Here’s the full code, as it stands now. I’m planning to add more customization options in the future and would appreciate any collaboration from others who’re interested in contributing!
ggtimeline <- function(df, date_col, title_col, color_col = NULL,
time_span, time_space,
positions = c(0.5, -0.5, 1.0, -1.0, 1.25, -1.25, 1.5, -1.5)){
directions <- c(1, -1)
length_dates <- df %>% pull({{date_col}}) %>% length()
df2 <- df %>%
mutate(position = rep(positions, length.out = length_dates),
direction = rep(directions, length.out = length_dates))
min_date <- df2 %>% pull({{date_col}}) %>% min()
max_date <- df2 %>% pull({{date_col}}) %>% max()
if(time_span == "month"){
date_range_df <- seq(min_date - months(1),
max_date + months(1),
by = time_span) %>%
tibble() %>%
rename(date_range = ".") %>%
mutate(date_range = ymd(date_range),
date_format = format(date_range, '%b %Y'),
keep = rep(as.numeric(paste(c(1, rep(0, times = time_space)))),
length.out = nrow(.))) %>%
filter(keep == 1)
}
if(time_span == "year"){
date_range_df <- seq(min_date - lubridate::years(1),
max_date + lubridate::years(1),
by = time_span) %>%
tibble() %>%
rename(date_range = ".") %>%
mutate(date_range = ymd(date_range),
date_format = format(date_range, '%b %Y'),
keep = rep(as.numeric(paste(c(1, rep(0, times = time_space)))),
length.out = nrow(.))) %>%
filter(keep == 1)
}
if(time_span == "day"){
date_range_df <- seq(min_date - lubridate::days(1),
max_date + lubridate::days(1),
by = time_span) %>%
tibble() %>%
rename(date_range = ".") %>%
mutate(date_range = ymd(date_range),
date_format = format(date_range, '%d %b %Y '),
keep = rep(as.numeric(paste(c(1, rep(0, times = time_space)))),
length.out = nrow(.))) %>%
filter(keep == 1)
}
name_date <- df2 %>% select({{date_col}}) %>% colnames()

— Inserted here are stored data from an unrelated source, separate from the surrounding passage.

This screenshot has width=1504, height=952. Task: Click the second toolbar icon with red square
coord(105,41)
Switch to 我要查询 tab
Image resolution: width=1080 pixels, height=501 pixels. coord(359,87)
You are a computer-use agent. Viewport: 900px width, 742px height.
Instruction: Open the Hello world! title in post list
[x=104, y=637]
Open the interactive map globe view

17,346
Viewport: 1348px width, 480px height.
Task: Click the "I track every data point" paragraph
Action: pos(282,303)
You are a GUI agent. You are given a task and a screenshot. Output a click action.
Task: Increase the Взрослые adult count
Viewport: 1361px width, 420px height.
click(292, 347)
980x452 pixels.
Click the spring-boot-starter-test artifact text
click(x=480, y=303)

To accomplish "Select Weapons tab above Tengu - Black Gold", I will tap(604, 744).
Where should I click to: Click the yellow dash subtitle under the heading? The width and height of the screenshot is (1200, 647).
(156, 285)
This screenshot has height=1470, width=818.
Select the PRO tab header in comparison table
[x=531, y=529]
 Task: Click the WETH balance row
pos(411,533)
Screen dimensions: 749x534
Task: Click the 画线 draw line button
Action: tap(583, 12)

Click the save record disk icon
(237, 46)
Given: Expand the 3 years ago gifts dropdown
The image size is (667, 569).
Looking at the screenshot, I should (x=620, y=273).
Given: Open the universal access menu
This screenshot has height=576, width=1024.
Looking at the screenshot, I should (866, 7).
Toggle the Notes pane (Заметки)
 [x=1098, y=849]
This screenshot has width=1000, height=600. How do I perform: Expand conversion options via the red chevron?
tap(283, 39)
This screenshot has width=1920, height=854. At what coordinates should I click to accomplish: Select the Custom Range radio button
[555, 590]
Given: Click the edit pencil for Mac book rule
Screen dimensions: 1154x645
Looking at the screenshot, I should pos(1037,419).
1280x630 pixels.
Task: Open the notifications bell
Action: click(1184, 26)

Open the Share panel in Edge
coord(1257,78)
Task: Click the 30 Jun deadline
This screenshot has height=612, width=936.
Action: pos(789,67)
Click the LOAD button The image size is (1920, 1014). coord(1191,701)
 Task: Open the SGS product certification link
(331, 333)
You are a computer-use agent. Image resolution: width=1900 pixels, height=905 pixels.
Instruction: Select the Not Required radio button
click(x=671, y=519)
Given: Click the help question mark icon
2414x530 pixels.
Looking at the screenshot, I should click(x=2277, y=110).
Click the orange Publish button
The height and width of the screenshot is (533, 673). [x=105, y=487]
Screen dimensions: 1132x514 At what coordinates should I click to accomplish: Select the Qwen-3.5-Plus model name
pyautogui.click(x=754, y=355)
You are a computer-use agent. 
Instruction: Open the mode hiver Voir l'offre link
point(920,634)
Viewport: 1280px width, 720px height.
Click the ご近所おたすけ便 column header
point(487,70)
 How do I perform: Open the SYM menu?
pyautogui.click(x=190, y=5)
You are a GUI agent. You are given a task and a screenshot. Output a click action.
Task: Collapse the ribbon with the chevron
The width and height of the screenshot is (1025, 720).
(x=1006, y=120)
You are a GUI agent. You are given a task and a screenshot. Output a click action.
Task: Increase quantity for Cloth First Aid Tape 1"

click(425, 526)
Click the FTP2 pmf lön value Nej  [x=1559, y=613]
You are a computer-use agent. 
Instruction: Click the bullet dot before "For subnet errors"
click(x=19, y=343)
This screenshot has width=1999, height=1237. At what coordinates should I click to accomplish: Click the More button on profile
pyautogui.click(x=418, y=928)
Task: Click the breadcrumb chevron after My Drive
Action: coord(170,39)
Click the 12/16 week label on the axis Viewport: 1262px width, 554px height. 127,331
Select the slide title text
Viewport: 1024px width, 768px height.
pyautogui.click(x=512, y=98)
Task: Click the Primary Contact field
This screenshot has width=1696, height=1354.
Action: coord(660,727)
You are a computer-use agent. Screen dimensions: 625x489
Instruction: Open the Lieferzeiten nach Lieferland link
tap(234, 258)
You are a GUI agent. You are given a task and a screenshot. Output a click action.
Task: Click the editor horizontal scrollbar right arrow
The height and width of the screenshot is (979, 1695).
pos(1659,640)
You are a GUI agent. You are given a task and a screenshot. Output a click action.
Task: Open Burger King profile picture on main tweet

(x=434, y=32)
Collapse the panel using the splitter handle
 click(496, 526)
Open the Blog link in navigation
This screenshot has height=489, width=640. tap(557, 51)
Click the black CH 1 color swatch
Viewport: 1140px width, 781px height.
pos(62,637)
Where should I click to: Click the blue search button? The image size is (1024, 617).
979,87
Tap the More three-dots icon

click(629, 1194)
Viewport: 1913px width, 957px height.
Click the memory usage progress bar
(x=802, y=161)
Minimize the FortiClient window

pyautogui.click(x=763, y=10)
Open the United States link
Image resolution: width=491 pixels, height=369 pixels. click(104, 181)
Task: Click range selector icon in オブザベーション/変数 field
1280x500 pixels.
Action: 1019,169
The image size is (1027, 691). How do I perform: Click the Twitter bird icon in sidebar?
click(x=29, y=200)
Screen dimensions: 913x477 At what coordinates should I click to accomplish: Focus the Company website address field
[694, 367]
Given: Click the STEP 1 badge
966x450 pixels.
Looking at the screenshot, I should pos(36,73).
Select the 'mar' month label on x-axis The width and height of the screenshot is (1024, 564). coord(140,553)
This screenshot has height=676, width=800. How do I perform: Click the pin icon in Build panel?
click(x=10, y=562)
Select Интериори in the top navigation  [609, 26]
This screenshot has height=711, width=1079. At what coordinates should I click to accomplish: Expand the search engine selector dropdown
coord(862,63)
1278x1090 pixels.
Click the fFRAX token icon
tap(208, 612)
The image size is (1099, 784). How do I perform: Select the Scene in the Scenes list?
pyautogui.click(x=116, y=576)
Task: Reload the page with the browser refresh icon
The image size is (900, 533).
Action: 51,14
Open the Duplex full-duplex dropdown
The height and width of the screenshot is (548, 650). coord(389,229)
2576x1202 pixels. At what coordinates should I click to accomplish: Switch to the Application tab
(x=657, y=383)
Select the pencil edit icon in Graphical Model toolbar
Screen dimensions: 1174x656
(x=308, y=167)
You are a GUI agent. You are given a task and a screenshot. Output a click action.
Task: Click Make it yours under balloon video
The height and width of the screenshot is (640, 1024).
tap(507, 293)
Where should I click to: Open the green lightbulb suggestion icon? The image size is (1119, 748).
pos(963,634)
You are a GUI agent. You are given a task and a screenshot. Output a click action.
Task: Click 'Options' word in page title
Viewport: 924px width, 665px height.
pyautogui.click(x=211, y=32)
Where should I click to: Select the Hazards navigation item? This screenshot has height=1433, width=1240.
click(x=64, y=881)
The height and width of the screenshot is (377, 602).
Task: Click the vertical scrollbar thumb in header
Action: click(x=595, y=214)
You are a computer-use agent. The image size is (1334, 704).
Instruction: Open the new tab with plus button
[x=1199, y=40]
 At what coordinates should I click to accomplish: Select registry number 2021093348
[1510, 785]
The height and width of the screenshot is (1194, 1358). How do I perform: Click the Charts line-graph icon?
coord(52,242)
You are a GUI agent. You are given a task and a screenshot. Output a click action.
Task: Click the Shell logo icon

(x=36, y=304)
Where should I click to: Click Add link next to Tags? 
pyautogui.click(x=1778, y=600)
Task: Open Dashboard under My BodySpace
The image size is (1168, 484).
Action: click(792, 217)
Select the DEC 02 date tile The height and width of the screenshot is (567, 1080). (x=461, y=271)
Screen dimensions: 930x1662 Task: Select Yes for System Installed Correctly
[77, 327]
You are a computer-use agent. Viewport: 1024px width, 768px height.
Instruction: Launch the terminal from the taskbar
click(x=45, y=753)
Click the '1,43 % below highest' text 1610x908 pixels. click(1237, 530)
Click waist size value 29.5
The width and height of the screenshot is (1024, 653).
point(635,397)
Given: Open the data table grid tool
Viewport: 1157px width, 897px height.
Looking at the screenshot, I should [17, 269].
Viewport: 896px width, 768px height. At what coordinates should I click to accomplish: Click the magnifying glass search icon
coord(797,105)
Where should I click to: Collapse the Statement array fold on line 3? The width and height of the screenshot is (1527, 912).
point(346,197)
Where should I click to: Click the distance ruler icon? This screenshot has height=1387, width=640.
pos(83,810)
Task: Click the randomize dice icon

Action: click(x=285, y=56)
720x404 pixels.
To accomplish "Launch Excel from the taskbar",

title_date <- df2 %>% select({{title_col}}) %>% colnames()
ggplot(df2, aes_string(x = name_date, y = "position",
label = title_date)) +
geom_point(size=2, aes_string(color = {{color_col}})) +
geom_hline(yintercept=0, color = "black", size=.8) +
geom_segment(aes_string(y="position", yend=0,xend=name_date),
color='black', size=0.2) +
geom_text(data = date_range_df, aes_string(label = "date_format", x = "date_range", y = 0, angle = 90),
size = 2.5, hjust = 0.5, fontface = "bold")
}
ggtimeline
uses the following arguments:
- df: Dataframe containing the timeseries data
- date_col: Name of the column containing dates
- title_col: Name of the column containing timeline data (i.e. the text in the timeline)
- color_col: Name of the column that contains groups to color timeline points (optional)
- time_span: One of “day”, “month”, or “year”
- time_space: Number of days/months/years between those shown on timeline (i.e., if time_span is months, then a timespace of 2 would show January, April, July, and October for a single year)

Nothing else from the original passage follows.